**Available records:**
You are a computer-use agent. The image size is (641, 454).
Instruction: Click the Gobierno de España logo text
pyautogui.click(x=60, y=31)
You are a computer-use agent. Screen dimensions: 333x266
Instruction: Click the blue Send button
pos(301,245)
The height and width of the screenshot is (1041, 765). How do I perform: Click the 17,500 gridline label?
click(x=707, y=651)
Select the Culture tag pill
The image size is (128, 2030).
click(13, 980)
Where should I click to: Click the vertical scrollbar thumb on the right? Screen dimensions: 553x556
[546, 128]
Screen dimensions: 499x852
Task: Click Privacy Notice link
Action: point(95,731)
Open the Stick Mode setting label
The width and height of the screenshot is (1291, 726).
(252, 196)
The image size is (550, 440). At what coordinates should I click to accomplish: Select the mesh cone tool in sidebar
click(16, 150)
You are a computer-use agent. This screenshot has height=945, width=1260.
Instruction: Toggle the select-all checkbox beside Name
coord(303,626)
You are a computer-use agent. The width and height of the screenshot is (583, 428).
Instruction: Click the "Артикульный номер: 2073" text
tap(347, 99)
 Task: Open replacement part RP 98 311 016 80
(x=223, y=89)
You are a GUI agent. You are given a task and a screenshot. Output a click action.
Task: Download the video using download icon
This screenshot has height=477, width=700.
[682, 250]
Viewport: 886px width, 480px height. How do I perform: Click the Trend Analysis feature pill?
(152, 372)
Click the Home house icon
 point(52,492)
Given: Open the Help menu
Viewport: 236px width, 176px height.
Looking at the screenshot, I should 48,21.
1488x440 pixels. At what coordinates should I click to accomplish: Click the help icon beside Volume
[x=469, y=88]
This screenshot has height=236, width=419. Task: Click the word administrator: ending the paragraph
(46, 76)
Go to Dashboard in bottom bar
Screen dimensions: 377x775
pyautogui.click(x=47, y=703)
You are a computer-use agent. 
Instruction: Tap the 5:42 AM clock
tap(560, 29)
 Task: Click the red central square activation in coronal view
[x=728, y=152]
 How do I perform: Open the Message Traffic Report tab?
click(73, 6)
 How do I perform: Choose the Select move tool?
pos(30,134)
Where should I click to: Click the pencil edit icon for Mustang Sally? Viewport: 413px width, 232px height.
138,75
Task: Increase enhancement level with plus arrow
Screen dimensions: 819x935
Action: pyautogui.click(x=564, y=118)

**Your objective:** Give every non-blank line of the records above as a JSON list of strings, with one string per line.

**Solution to the problem:**
[
  "You are a computer-use agent. The image size is (641, 454).",
  "Instruction: Click the Gobierno de España logo text",
  "pyautogui.click(x=60, y=31)",
  "You are a computer-use agent. Screen dimensions: 333x266",
  "Instruction: Click the blue Send button",
  "pos(301,245)",
  "The height and width of the screenshot is (1041, 765). How do I perform: Click the 17,500 gridline label?",
  "click(x=707, y=651)",
  "Select the Culture tag pill",
  "The image size is (128, 2030).",
  "click(13, 980)",
  "Where should I click to: Click the vertical scrollbar thumb on the right? Screen dimensions: 553x556",
  "[546, 128]",
  "Screen dimensions: 499x852",
  "Task: Click Privacy Notice link",
  "Action: point(95,731)",
  "Open the Stick Mode setting label",
  "The width and height of the screenshot is (1291, 726).",
  "(252, 196)",
  "The image size is (550, 440). At what coordinates should I click to accomplish: Select the mesh cone tool in sidebar",
  "click(16, 150)",
  "You are a computer-use agent. This screenshot has height=945, width=1260.",
  "Instruction: Toggle the select-all checkbox beside Name",
  "coord(303,626)",
  "You are a computer-use agent. The width and height of the screenshot is (583, 428).",
  "Instruction: Click the \"Артикульный номер: 2073\" text",
  "tap(347, 99)",
  " Task: Open replacement part RP 98 311 016 80",
  "(x=223, y=89)",
  "You are a GUI agent. You are given a task and a screenshot. Output a click action.",
  "Task: Download the video using download icon",
  "This screenshot has height=477, width=700.",
  "[682, 250]",
  "Viewport: 886px width, 480px height. How do I perform: Click the Trend Analysis feature pill?",
  "(152, 372)",
  "Click the Home house icon",
  " point(52,492)",
  "Given: Open the Help menu",
  "Viewport: 236px width, 176px height.",
  "Looking at the screenshot, I should 48,21.",
  "1488x440 pixels. At what coordinates should I click to accomplish: Click the help icon beside Volume",
  "[x=469, y=88]",
  "This screenshot has height=236, width=419. Task: Click the word administrator: ending the paragraph",
  "(46, 76)",
  "Go to Dashboard in bottom bar",
  "Screen dimensions: 377x775",
  "pyautogui.click(x=47, y=703)",
  "You are a computer-use agent. ",
  "Instruction: Tap the 5:42 AM clock",
  "tap(560, 29)",
  " Task: Click the red central square activation in coronal view",
  "[x=728, y=152]",
  " How do I perform: Open the Message Traffic Report tab?",
  "click(73, 6)",
  " How do I perform: Choose the Select move tool?",
  "pos(30,134)",
  "Where should I click to: Click the pencil edit icon for Mustang Sally? Viewport: 413px width, 232px height.",
  "138,75",
  "Task: Increase enhancement level with plus arrow",
  "Screen dimensions: 819x935",
  "Action: pyautogui.click(x=564, y=118)"
]